REQUIRED WORK: Your answer should be an exact copy of the lines from the one containing "This screenshot has width=1312, height=924." through the last line of the records below, without any pictures.

GIVEN DATA:

---

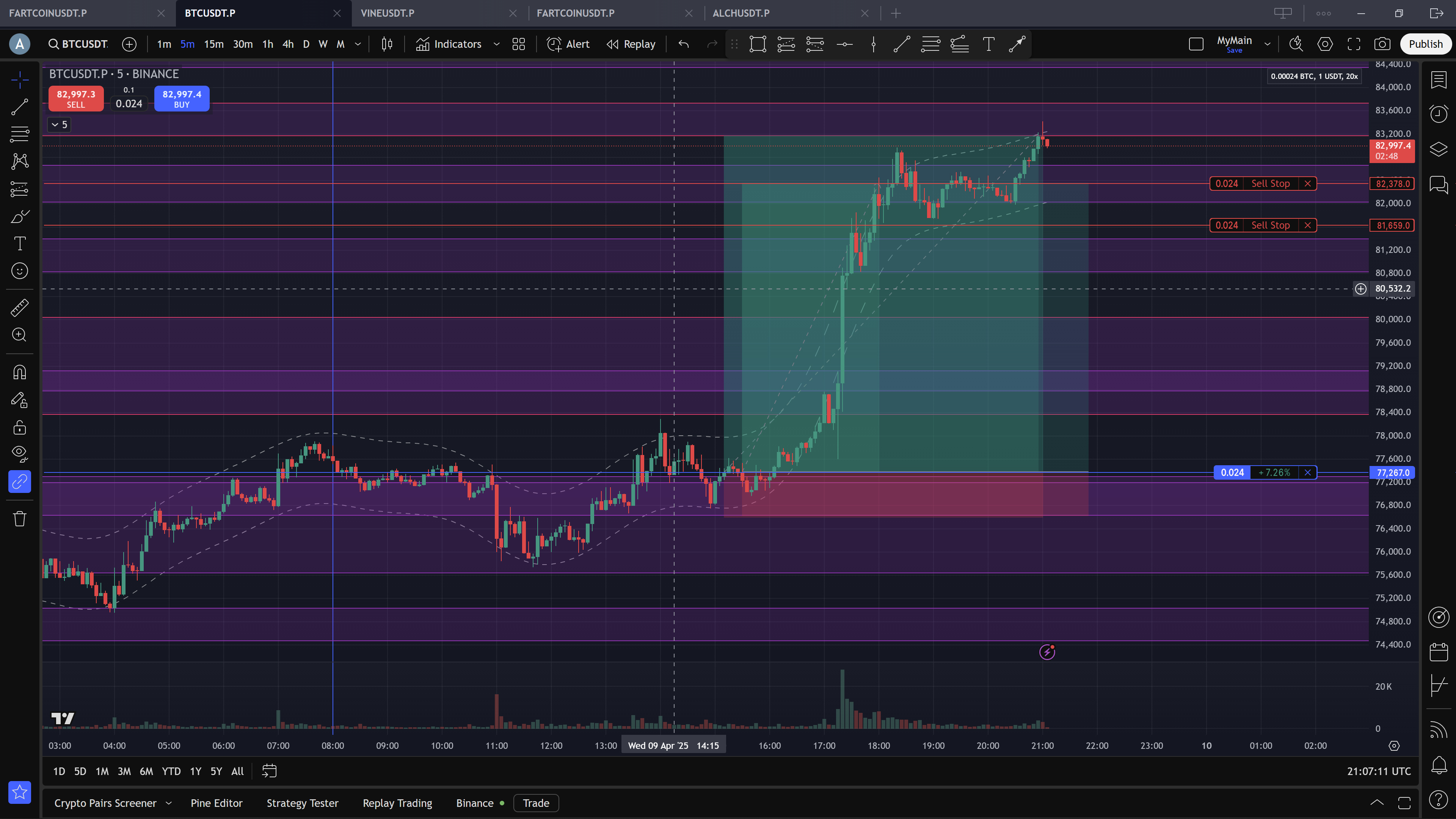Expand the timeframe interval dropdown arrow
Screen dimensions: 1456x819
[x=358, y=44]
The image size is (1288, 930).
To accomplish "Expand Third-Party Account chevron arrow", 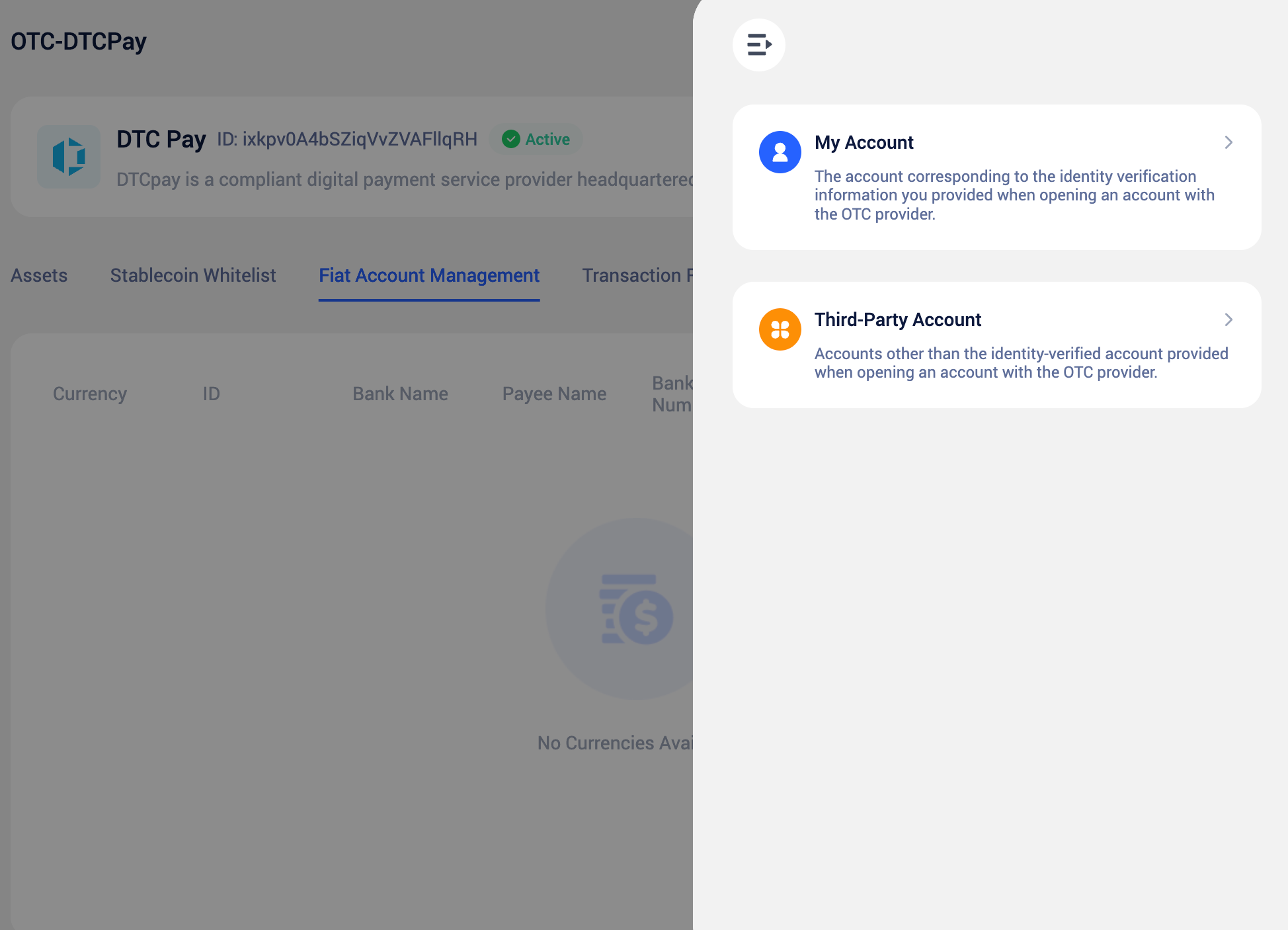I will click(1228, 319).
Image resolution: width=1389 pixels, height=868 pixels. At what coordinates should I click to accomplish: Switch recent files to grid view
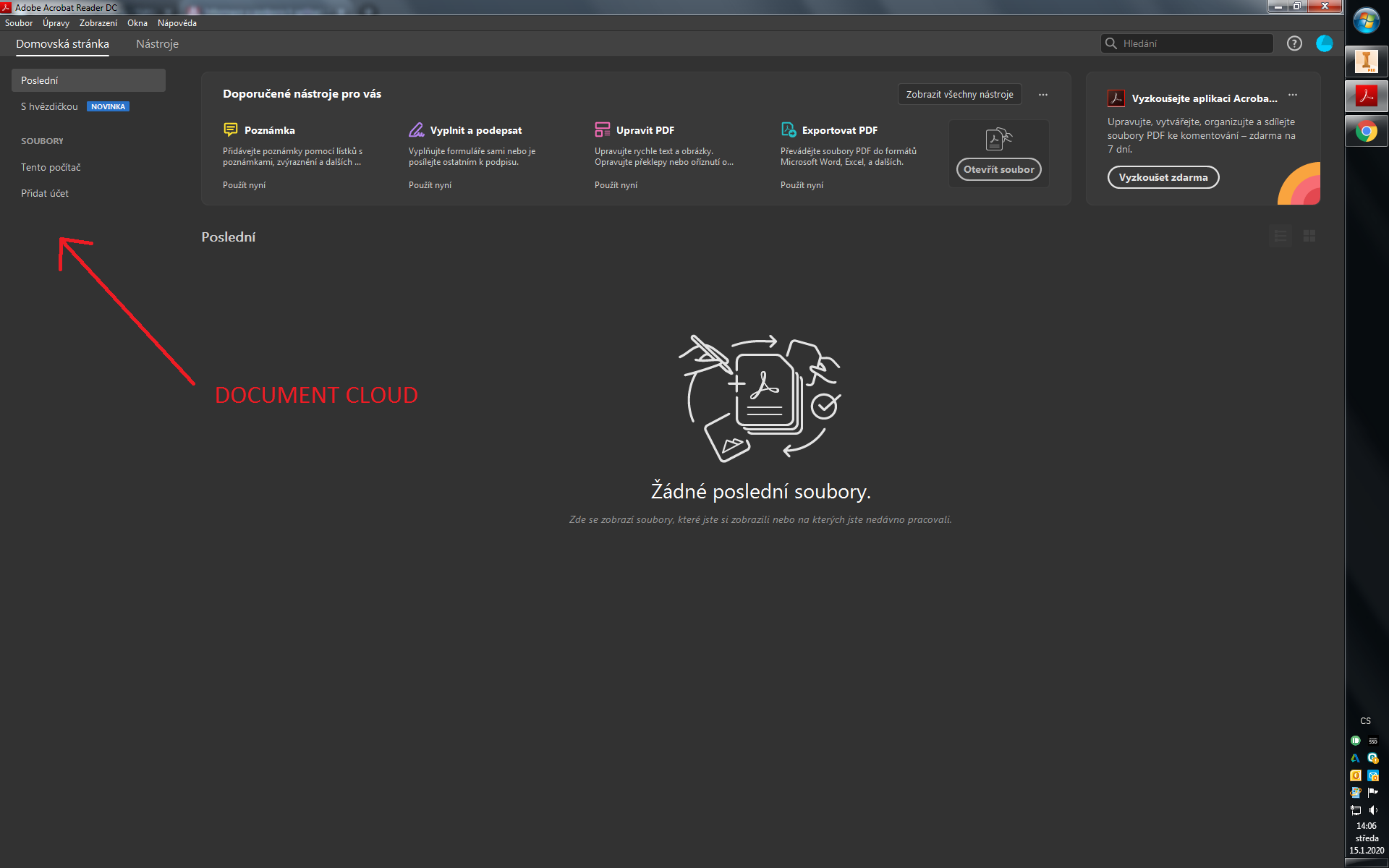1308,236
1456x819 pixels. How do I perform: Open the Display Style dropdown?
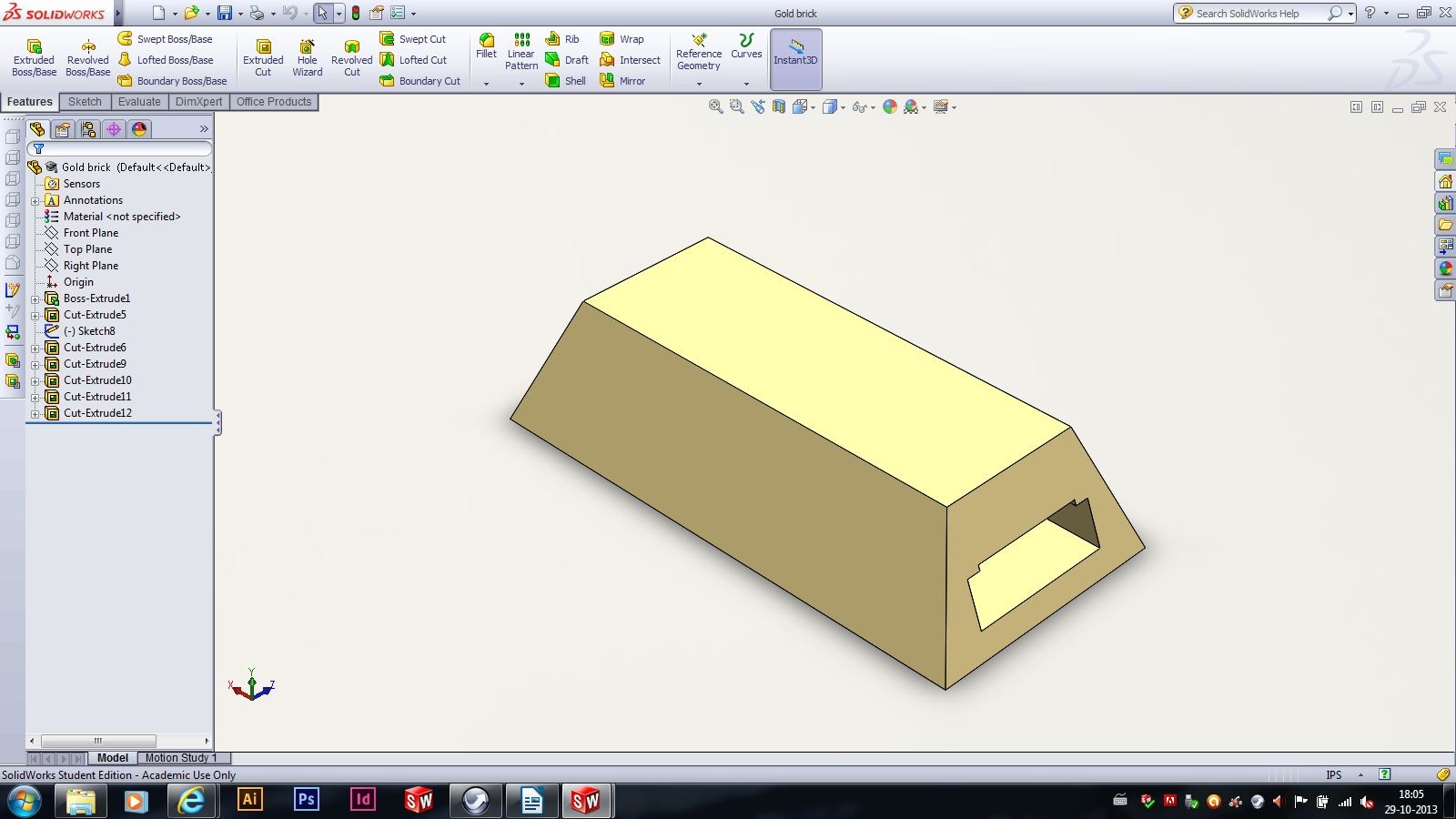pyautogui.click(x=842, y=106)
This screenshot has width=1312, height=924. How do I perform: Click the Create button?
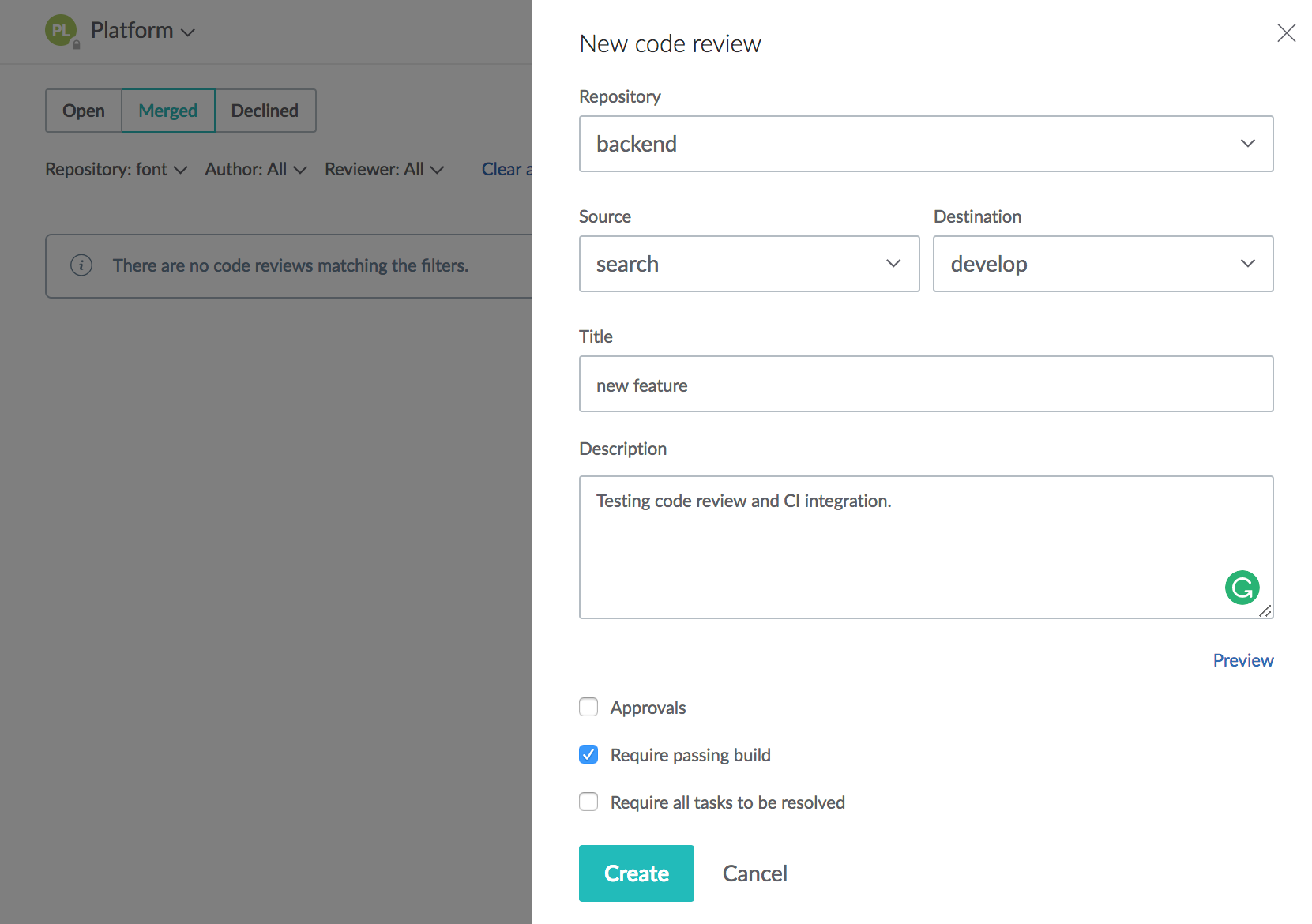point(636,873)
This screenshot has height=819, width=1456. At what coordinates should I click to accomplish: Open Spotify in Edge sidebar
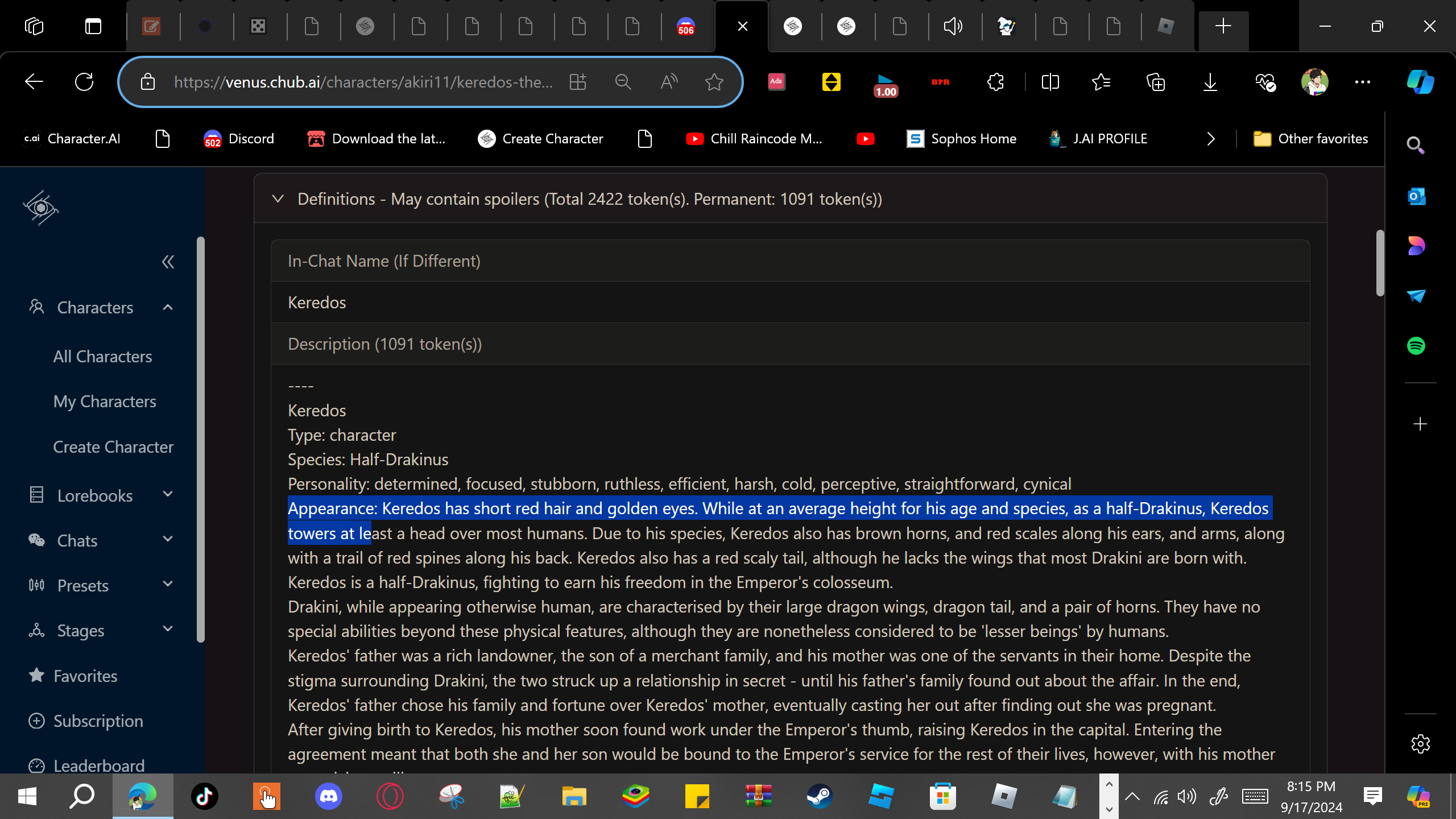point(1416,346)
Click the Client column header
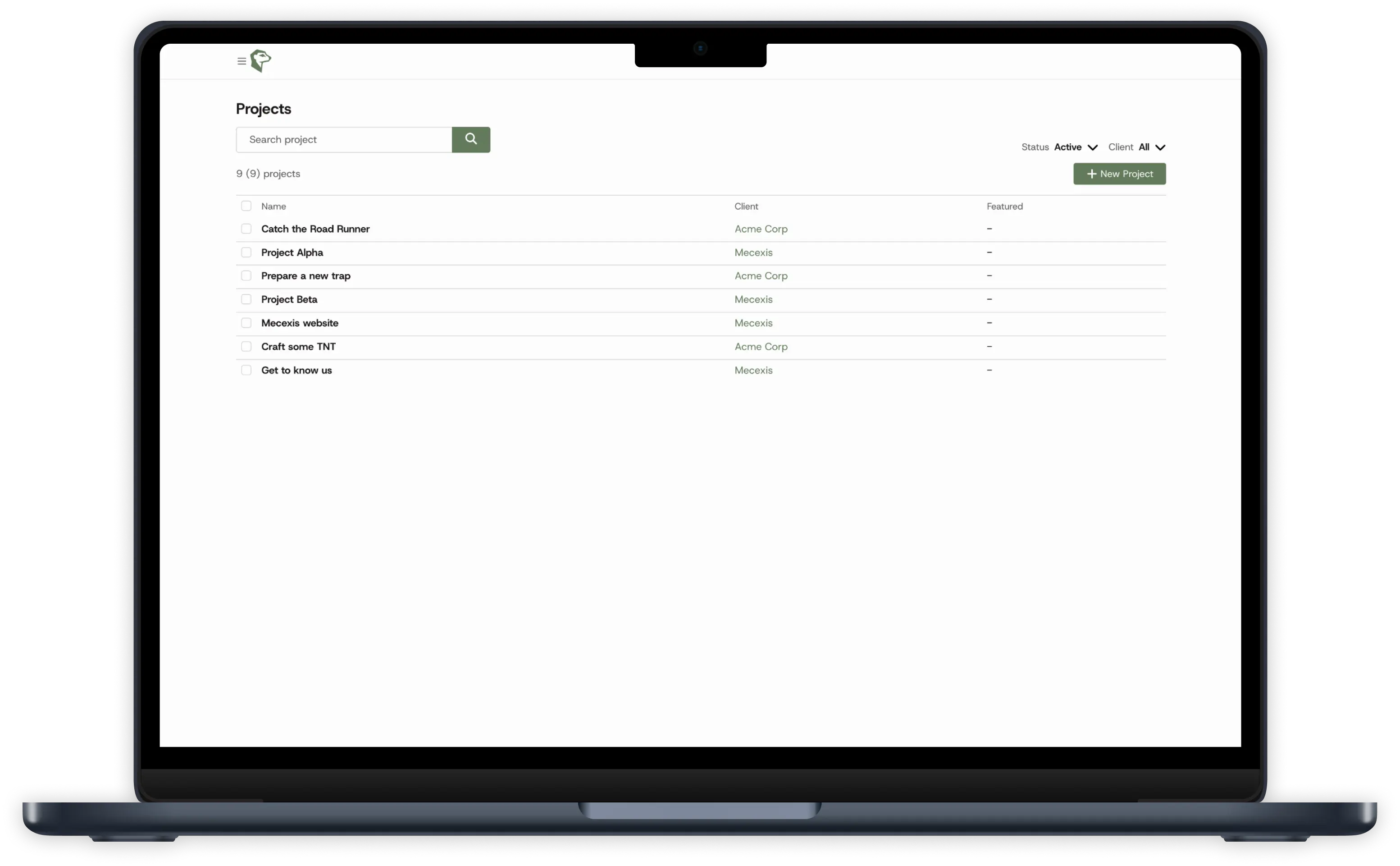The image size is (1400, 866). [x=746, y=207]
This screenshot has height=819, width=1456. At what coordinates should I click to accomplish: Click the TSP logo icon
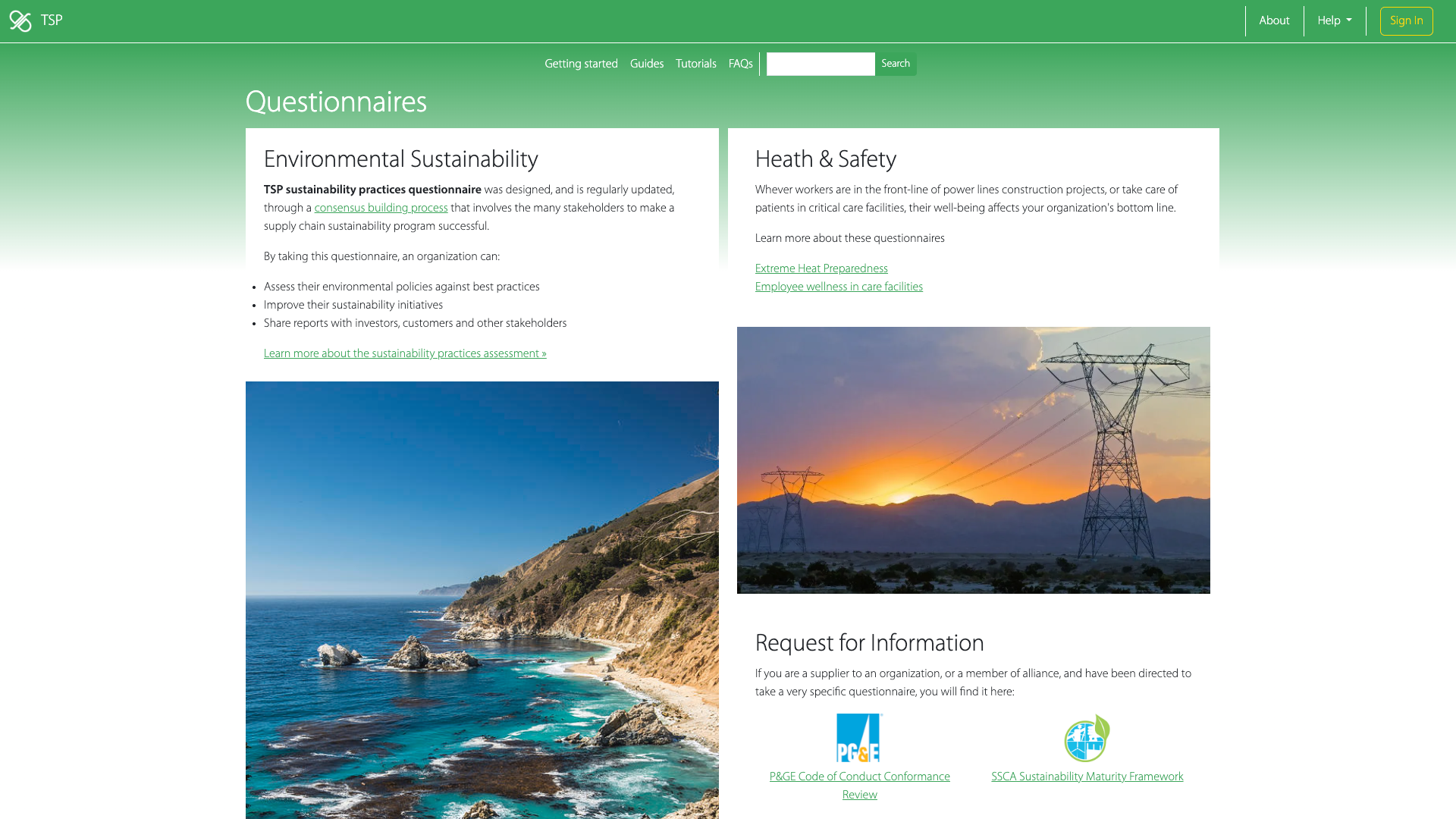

---

SOLUTION TO THIS TASK:
This screenshot has width=1312, height=924. How do I perform: Click the Create button?
point(636,873)
This screenshot has height=819, width=1456. At what coordinates should I click to accomplish: Open Spotify in Edge sidebar
point(1416,346)
Click the Client column header
The image size is (1400, 866). [x=746, y=207]
This screenshot has height=819, width=1456. At what coordinates should I click to accomplish: Click the TSP logo icon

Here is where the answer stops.